Maple leaves and metaphors fall to the forest floor, as October’s annual ritual of letting go arrives. Yes, time to release to the soil all that no longer serves. Autumn offers the perfect frame for that, in the woods and inner life.
Yet along with the letting go, there is new growth and grace. When the fall rains arrive in the Oregon forests, the living colors of earth are immediately refreshed. With summer dust scrubbed, the forest’s greens, browns, and yellows become vibrant once more. The evergreens seem to sing with the mist, releasing fresh fir scent into the moist air. Mushrooms sprout with the rapidity of new love, all as connected underground as our souls are. The forest can breathe again, and so can I.
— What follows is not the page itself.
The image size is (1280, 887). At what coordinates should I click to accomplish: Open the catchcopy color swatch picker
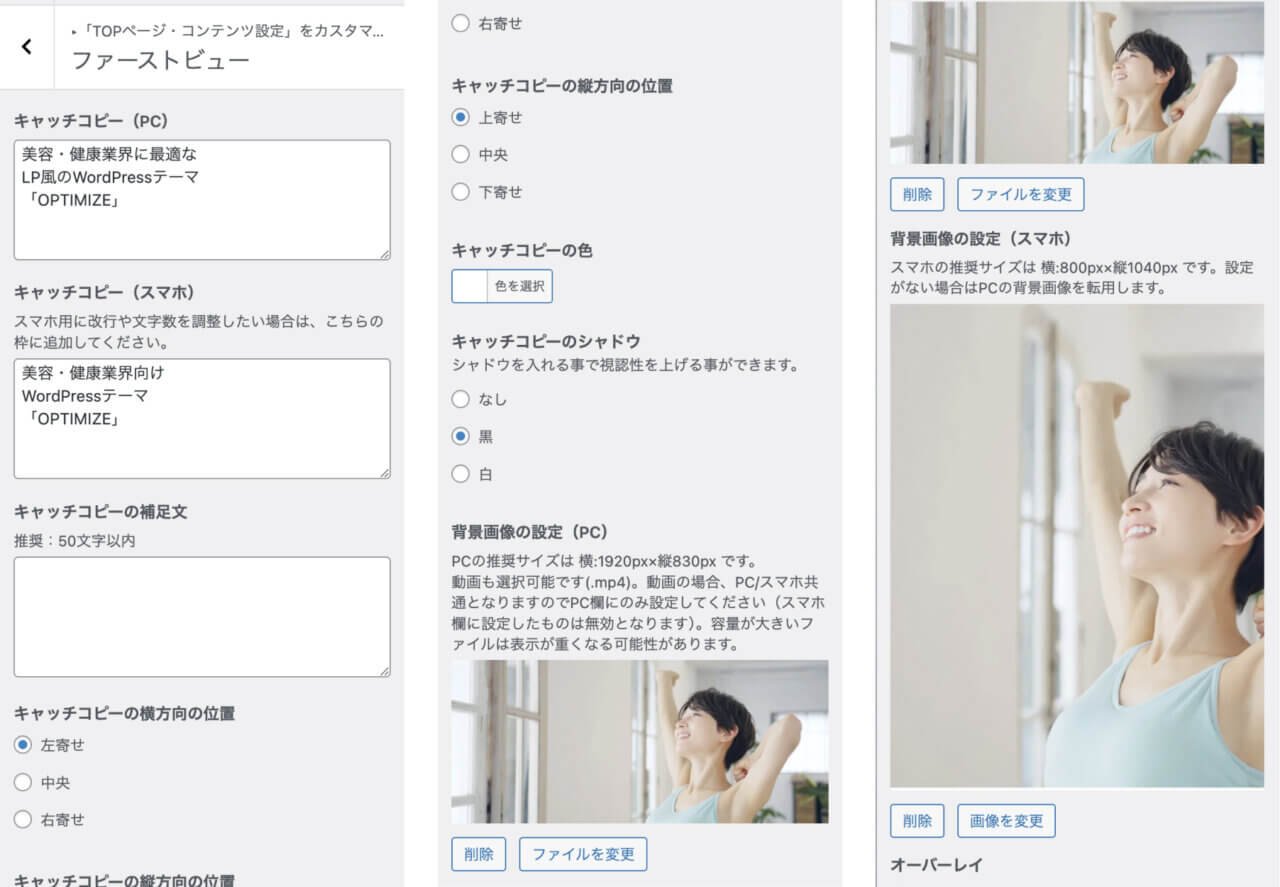(470, 286)
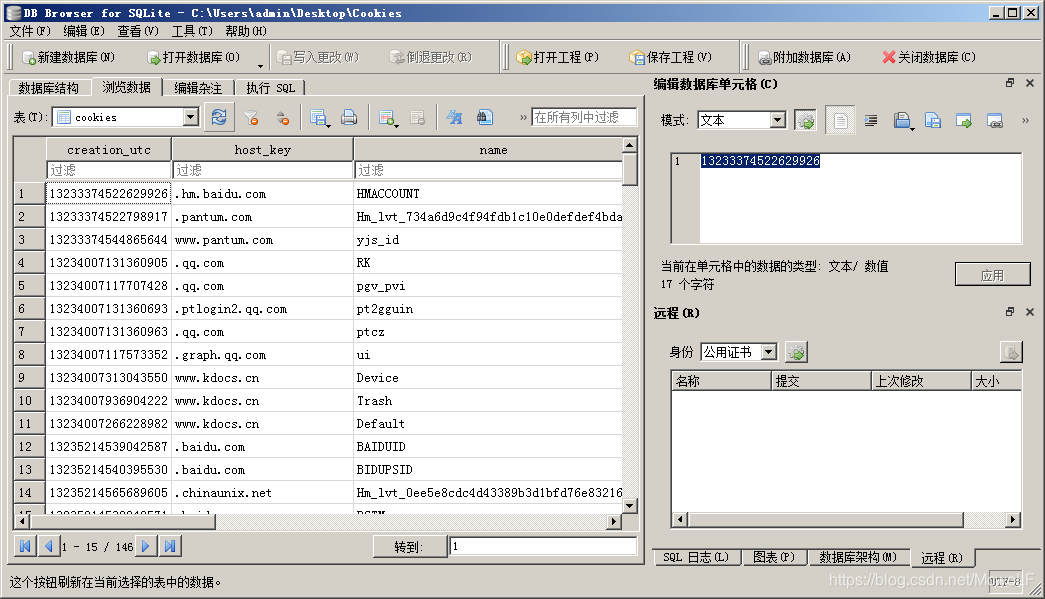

Within the stillness and arrival of rain, I can see beyond the first layers of seasonal metaphors, into where the qualities of all seasons merge. Autumn hosts one of those mergers, for new green appears within the palettes of brown. Spaciousness between barren branches is growth of its own. When I let go of all that no longer serves me, a parallel spaciousness allows new inner growth to begin as well.
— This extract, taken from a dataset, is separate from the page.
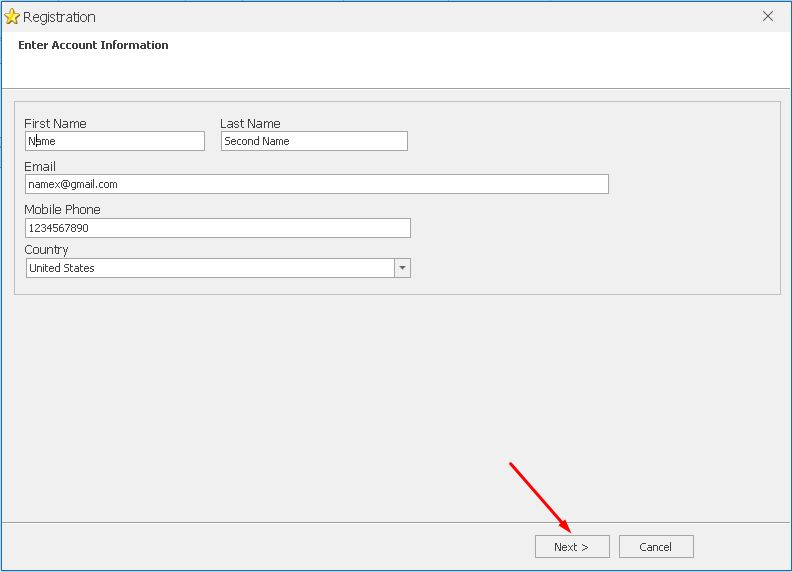This screenshot has height=572, width=792.
Task: Focus the Last Name text box
Action: pyautogui.click(x=314, y=141)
There is as much growth within the letting go of autumn as in the fresh abundance of spring. Growth is happening under the surface layers of winter snow and stillness too, without which spring wouldn’t be as brilliant. Even our summer dust and wildfire anxiety only mask abundant new growth, including growth in trust that we’ll once more reach the rains. Growth and grace are ceaseless, as steady as the infinite stars.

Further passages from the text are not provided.